When Lehmberg refused to resign, Perry threatened to veto funding of her Public Integrity Unit—which investigates corruption of local, state, and federal public officials. Sources close to the investigation told me that Perry’s threat happened as the unit’s prosecutors were investigating whether Perry’s political backers and campaign contributors had received preferential and improper treatment in receiving grants from an anti-cancer state agency, the Cancer Prevention and Research Institute of Texas.

Making public statements and publicly threatening a veto is one thing, but the behind the scenes machinations and contacts by his evil minions appear to be a direct threat against the office that is investigating him.

And then there is the legal precedent:

The closest precedent dates back to 1917, when Gov. James Ferguson, who wanted the University of Texas to fire some faculty and staff of which he disapproved, was indicted based on his veto of funding to the university. Ferguson resigned before he was convicted. “There’s not really any legal or political precedent for this. You’ve got to go back nearly a century,” Jillson said.

I think that the case is far stronger than is made out in Politico.

The case against Perry is a lot stronger than against Ferguson, because those college professors were not investigating him and his, and DA Lehmberg is investigating him and his.

I still think that it is a tough case to prove unless the DA turns one of Perry’s evil minions, but I do think that it is a winnable case.

JMR Demonstrators Downselected


Valor


Defiant

Bell’s Tilt Rotor and the Sikorsky/Boeing coaxial rotor helo have been selected to produce the two Joint Multi Role technology demonstration (JMR TD) vehicles:

Bell Helicopter and Sikorsky/Boeing have been selected to build high-speed rotorcraft technology demonstrators for the U.S. Army. Both aircraft are scheduled to fly in 2017.

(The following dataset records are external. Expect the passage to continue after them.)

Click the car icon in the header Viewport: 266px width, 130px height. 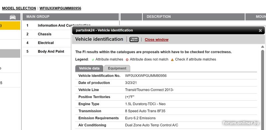(x=13, y=17)
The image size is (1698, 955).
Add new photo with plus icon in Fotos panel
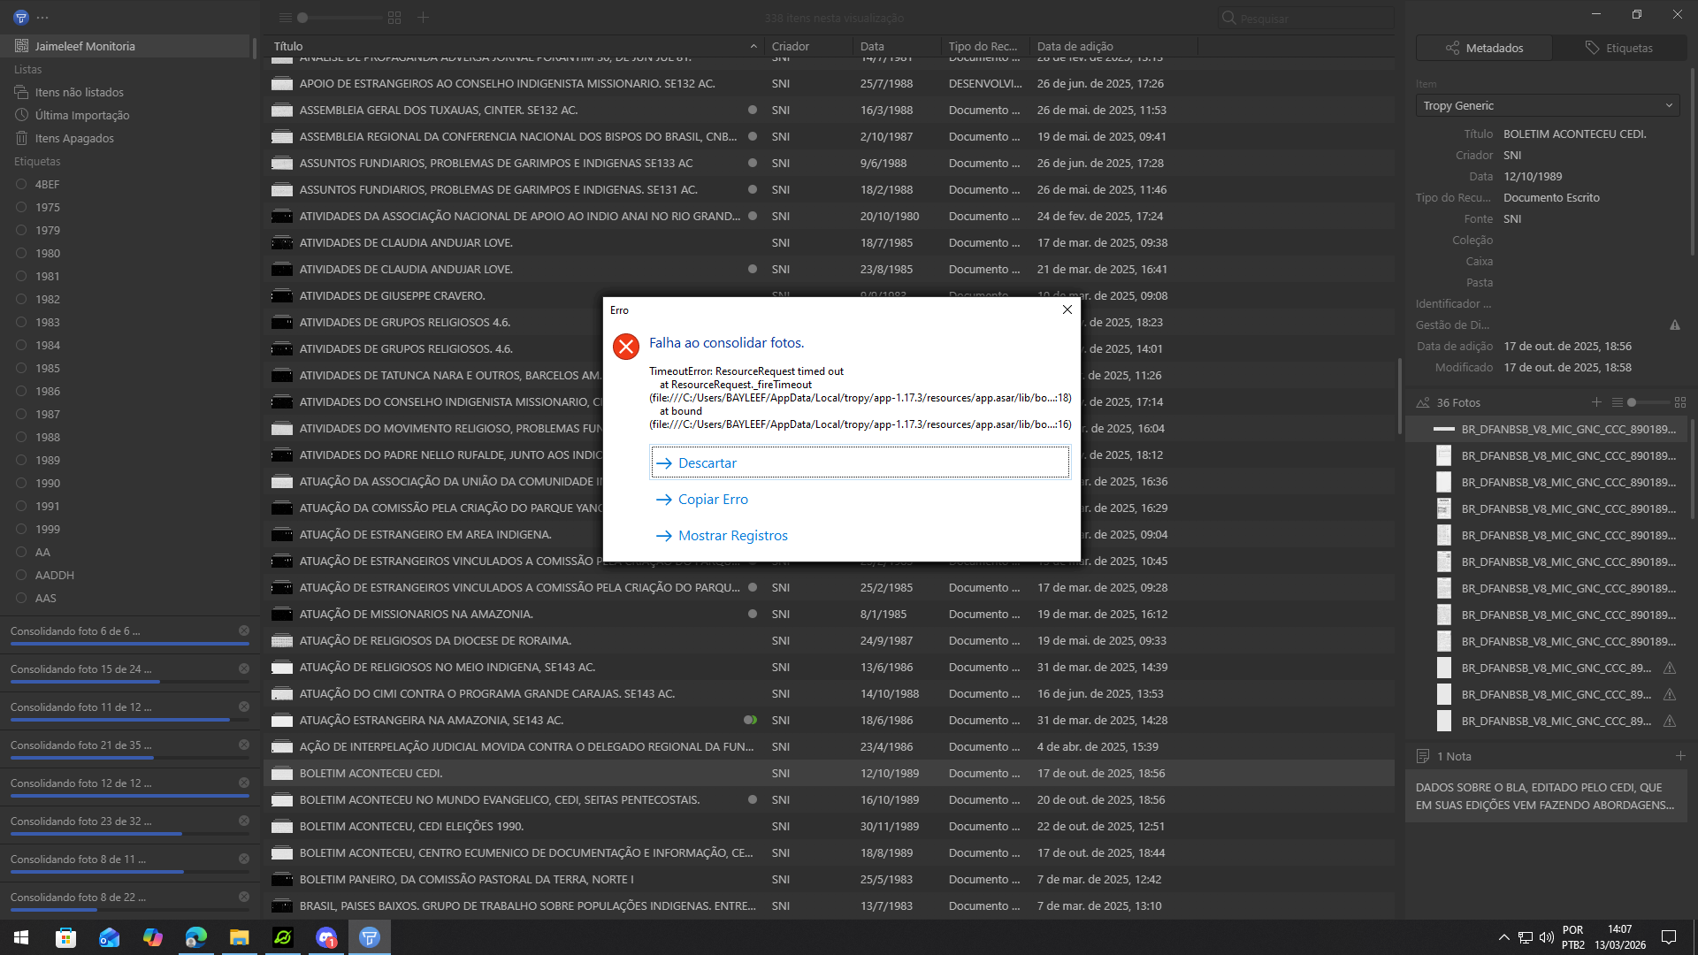pyautogui.click(x=1596, y=402)
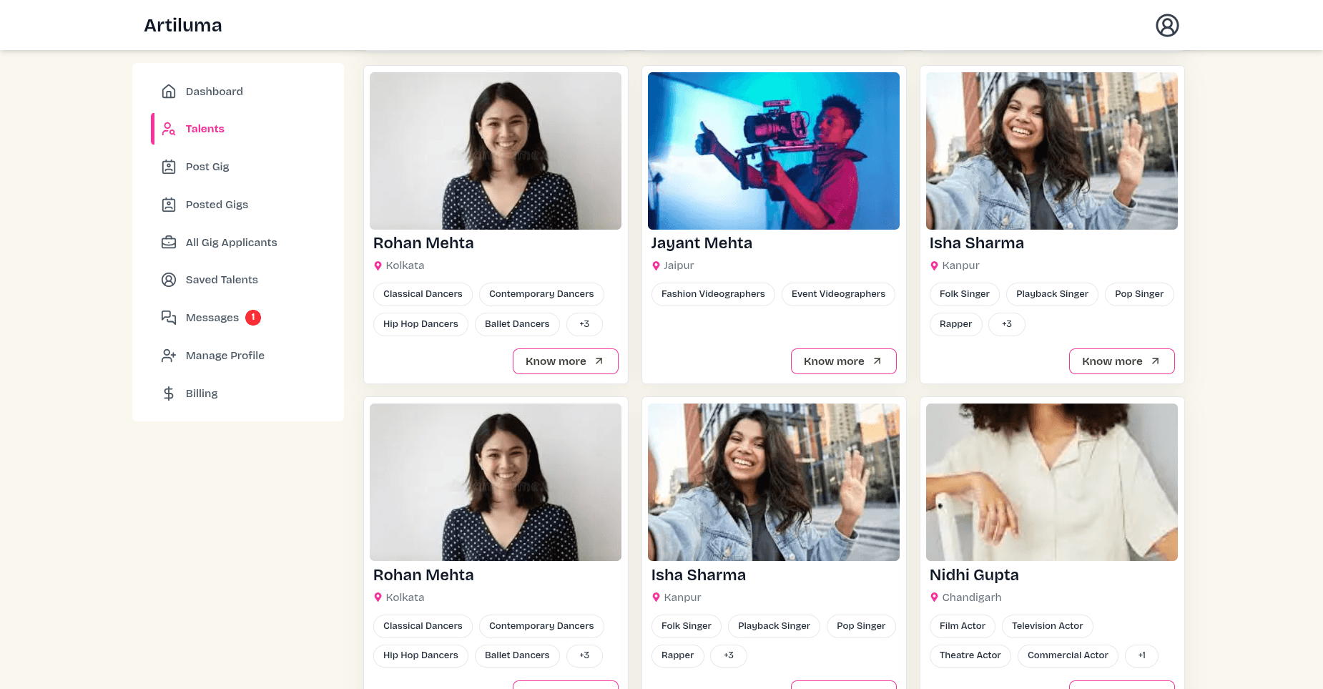Image resolution: width=1323 pixels, height=689 pixels.
Task: Open Nidhi Gupta's profile photo
Action: click(x=1051, y=482)
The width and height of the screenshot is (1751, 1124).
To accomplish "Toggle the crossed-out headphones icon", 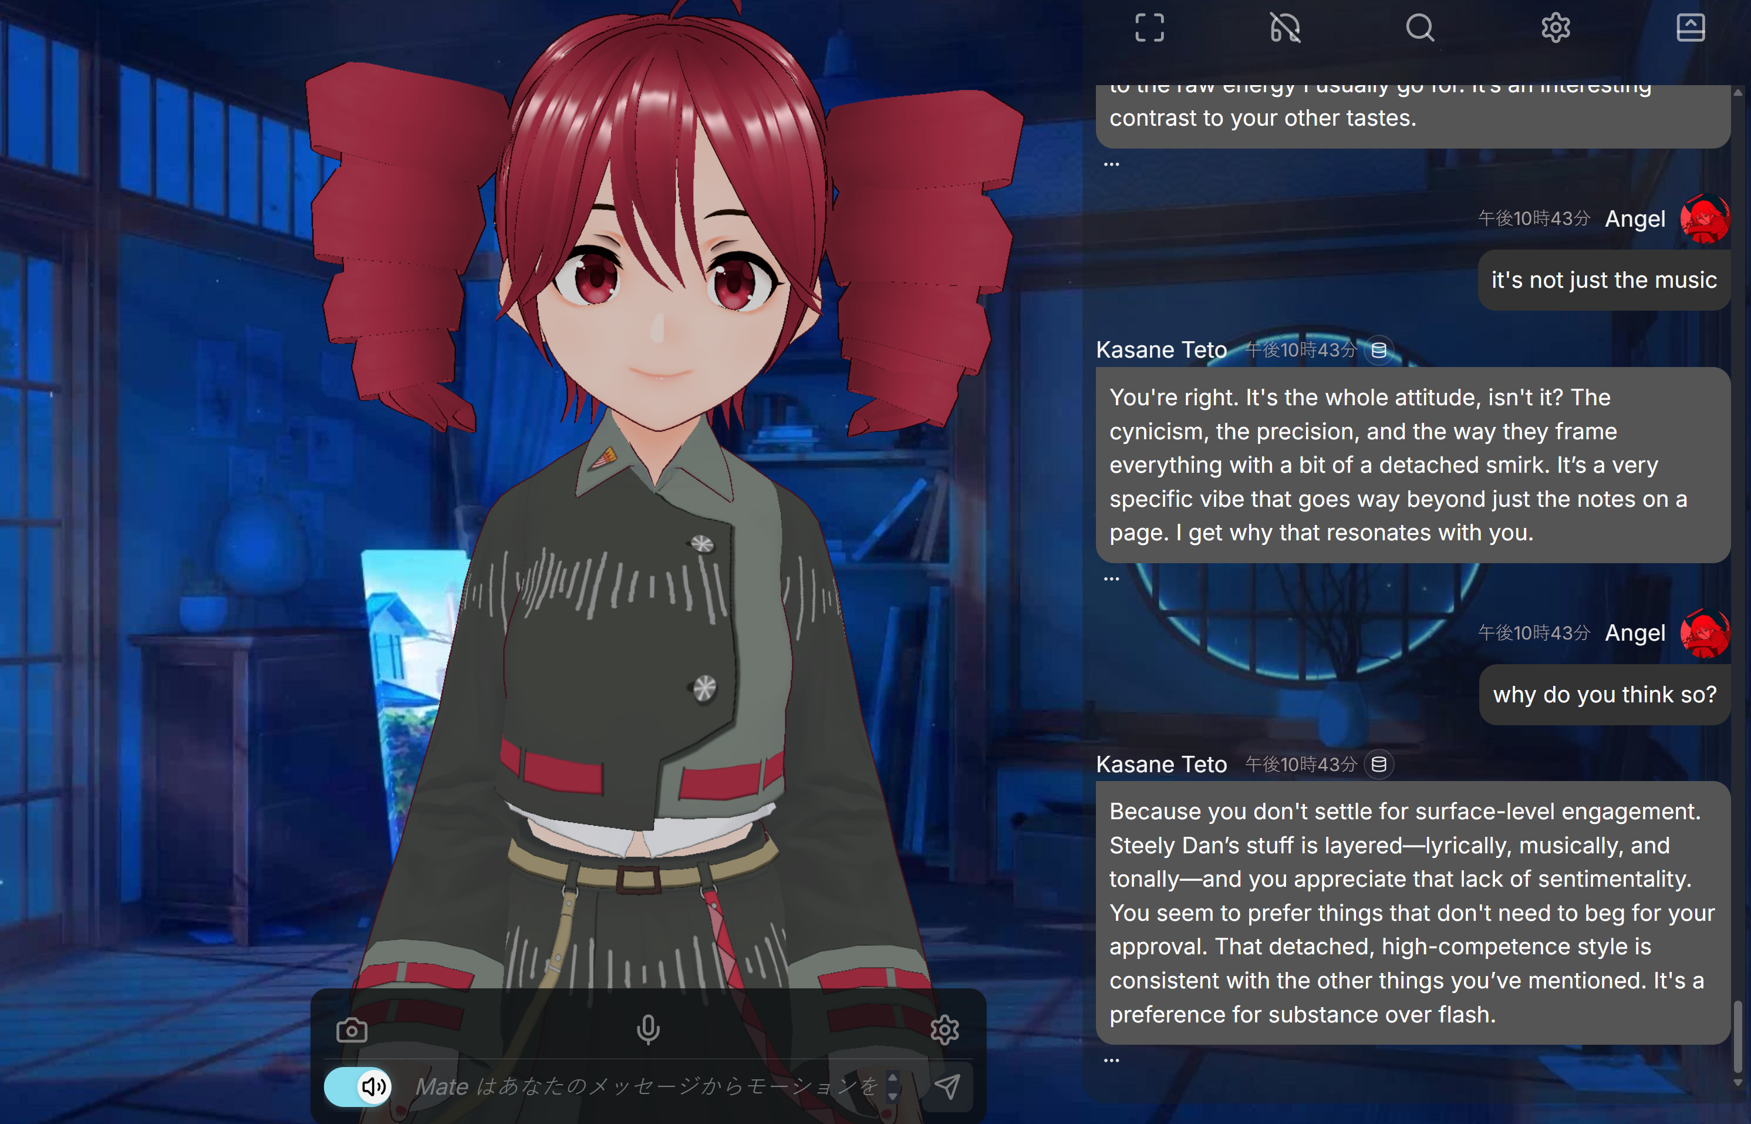I will pos(1285,28).
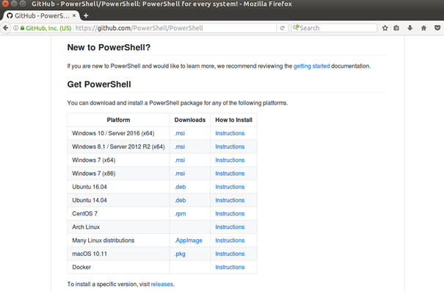Download the .AppImage for Linux distributions
444x292 pixels.
pyautogui.click(x=189, y=241)
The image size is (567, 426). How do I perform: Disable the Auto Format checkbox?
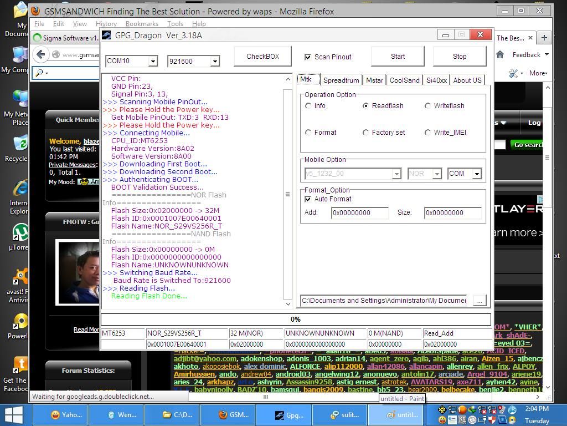[x=308, y=199]
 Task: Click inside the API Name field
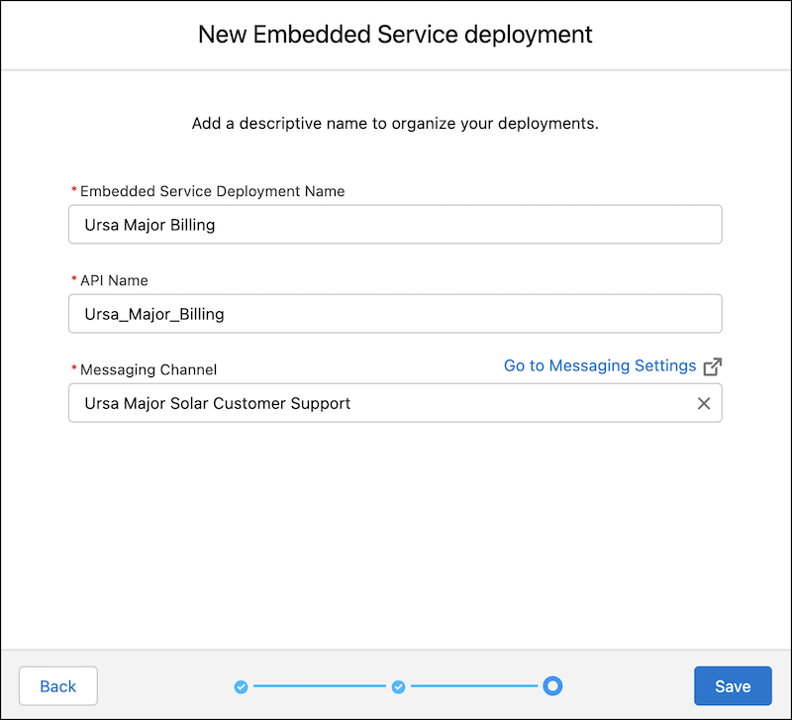[394, 314]
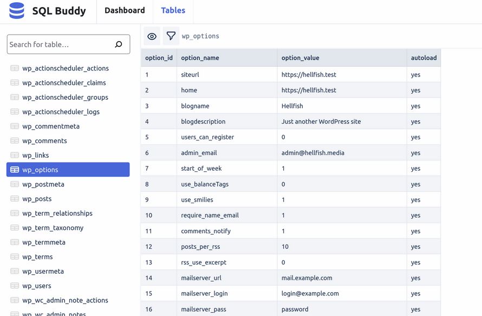This screenshot has width=482, height=316.
Task: Click table icon beside wp_termmeta
Action: (15, 242)
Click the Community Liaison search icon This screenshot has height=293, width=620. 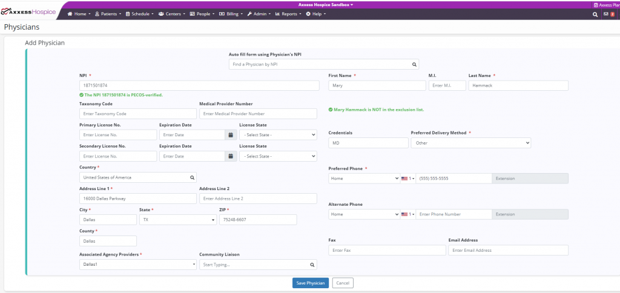click(x=312, y=265)
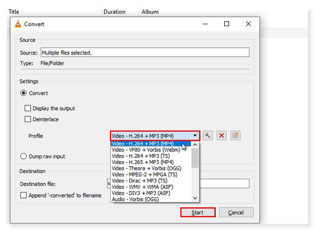Image resolution: width=315 pixels, height=231 pixels.
Task: Enable 'Append -converted to filename'
Action: point(24,195)
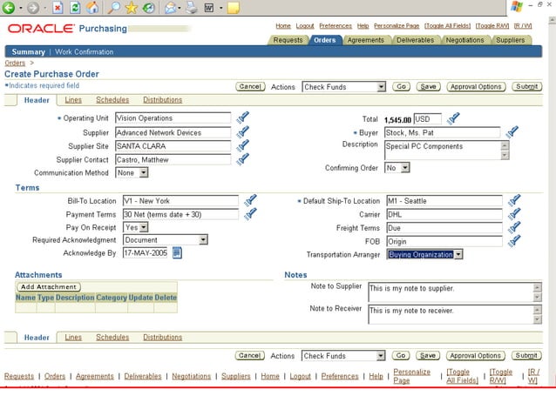Open the Pay On Receipt dropdown

pyautogui.click(x=137, y=227)
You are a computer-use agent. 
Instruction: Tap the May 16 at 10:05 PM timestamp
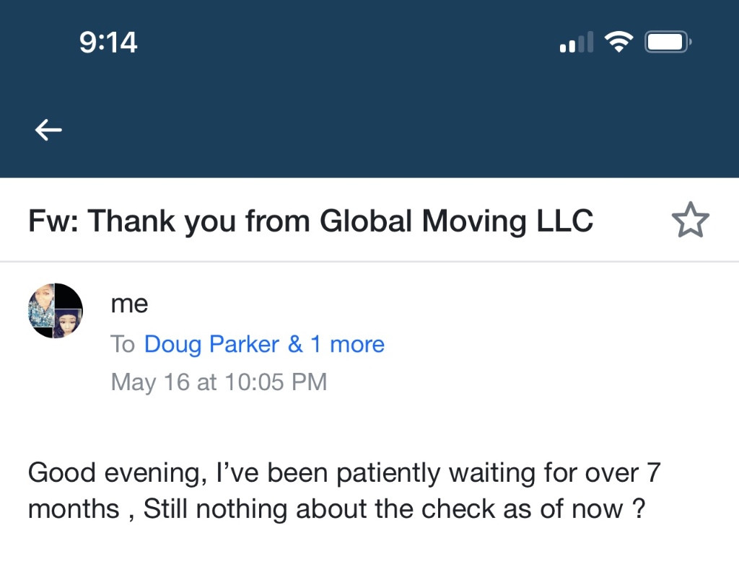point(219,382)
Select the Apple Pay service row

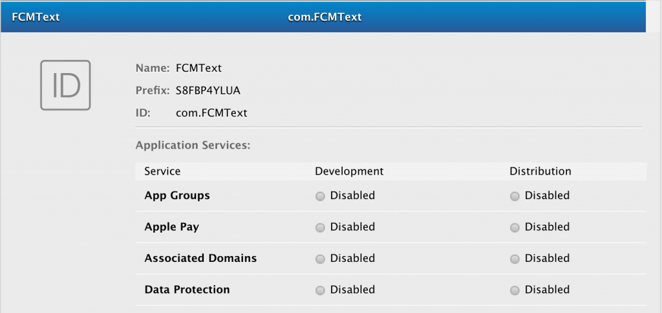click(x=171, y=227)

Bell will build the 280-kt. V-280 Valor tiltrotor and Sikorsky/Boeing the 230 kt.-plus SB.1 Defiant rigid coaxial-rotor compound helicopter under the $217 million first phase of the Joint Multi Role technology demonstration (JMR TD).

JMR TD is the precursor to the Army’s planned Future Vertical Lift Medium (FVL-M) program to replace the Sikorsky UH-60 Black Hawk utility helicopter from the mid-2030s onward. Later an attack derivative could replace the Boeing AH-64 Apache and a marinized version of the Navy’s MH-60 Seahawk.

The two other competitors for JMR TD Phase 1, small companies AVX Aircraft and Karem Aircraft, are expected to receive Army contracts for some level of continued technology development. AVX was proposing a 230-kt. coaxial-rotor compound and Karem a variable-speed tiltrotor.

Both demonstrators have about the same installed HP, around 3300 KW, which is about double that of the Black Hawk helicopter which they are slated to replace, though to be fair, the gross weight is about is about 35% more than the Black Hawk.

I’m inclined to go with the helicopter over the tilt rotor, because I like the idea of being able to autorotate if things go bad, and because the history of tilt-rotors is one of high costs, low reliability, and a large footprint, while coaxial helicopters have been in deployment (albeit Soviet/Russian deployment) for over 40 years.